Oxtail Stew

In winter I crave rich meaty stews, and one of my favourite meats is to use oxtails to make a stew.  The meat is rich and tasty and the bones add their goodness to this long-simmering stew.

When you eat it, you just know it is doing you good.

This recipe is AIP-friendly.

Oxtail Stew

serves 6


  • 2 tbsp fat of choice (I used lard)
  • 2 oxtails cut into 1″-2″ pieces
  • 2 onions – sliced
  • 3 large carrots – cut in chunks
  • 3 sticks celery – cut in chunks
  • 3 garlic cloves – crushed
  • 1 tsp dried thyme
  • 2 bay leaves
  • 5 cups bone broth
  • sea salt to taste
  • 1 tbsp tapioca starch to thicken the broth

Heat a large, heavy based pot over a medium-high heat.  Melt 1 tbsp of the fat and the brown the oxtail pieces on all sides, working in batches.

Remove the meat from the pot and add the remaining fat.  Add the onions, celery and carrots and turn the heat down to medium-low.

Cook for 10 minutes until the vegetables start to soften slightly.  Add the garlic, thyme and bay leaves and then pour in the broth.

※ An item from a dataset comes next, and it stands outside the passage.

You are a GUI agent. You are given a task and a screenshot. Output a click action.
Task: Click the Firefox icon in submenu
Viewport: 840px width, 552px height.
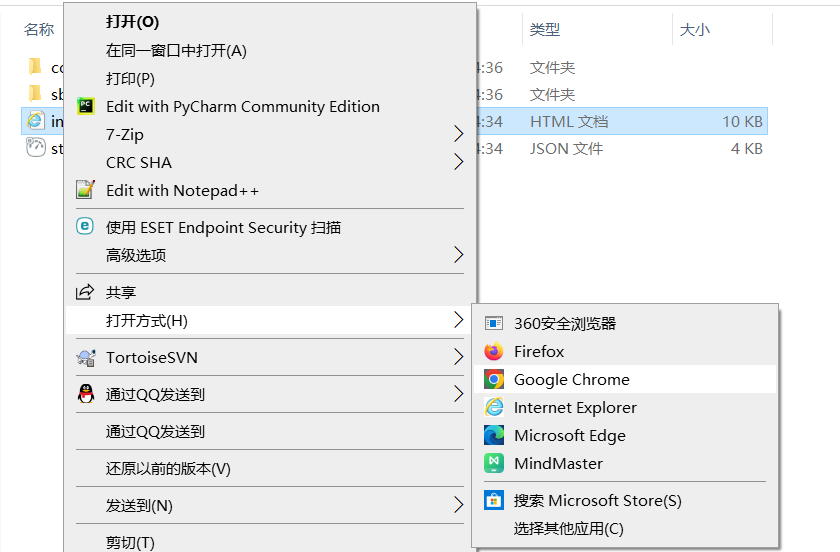pyautogui.click(x=494, y=352)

Add the oxtails back to the pot and bring the whole thing to a simmer.  Reduce the heat to low and simmer gently for at least 3 hours until the meat is soft and tender and is falling off the bone.

Remove the oxtail pieces from the stew and take the meat off the bones (save the bones for making bone broth).

Remove the bay leaves and add the meat back to the stew.

Mix the tapioca starch with a little cold water and add to the pot.

Reheat and allow to simmer for a few minutes to thicken the broth, then serve.


Just look at this beautiful chunk of meat!


This stew reheats beautifully, and gets better and better for a day or two sat in the fridge.

I will often make this for dinner, knowing that the leftovers can be eaten for lunch over the next couple of days.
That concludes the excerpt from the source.